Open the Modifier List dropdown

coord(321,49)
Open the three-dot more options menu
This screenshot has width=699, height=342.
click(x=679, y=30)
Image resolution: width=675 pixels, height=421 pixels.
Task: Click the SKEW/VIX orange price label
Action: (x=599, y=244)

· · · · · · ·

## Problem requirements
Reproduce, please, every line of the records above without alteration.

## Task solution
Open the Modifier List dropdown

coord(321,49)
Open the three-dot more options menu
This screenshot has width=699, height=342.
click(x=679, y=30)
Image resolution: width=675 pixels, height=421 pixels.
Task: Click the SKEW/VIX orange price label
Action: (x=599, y=244)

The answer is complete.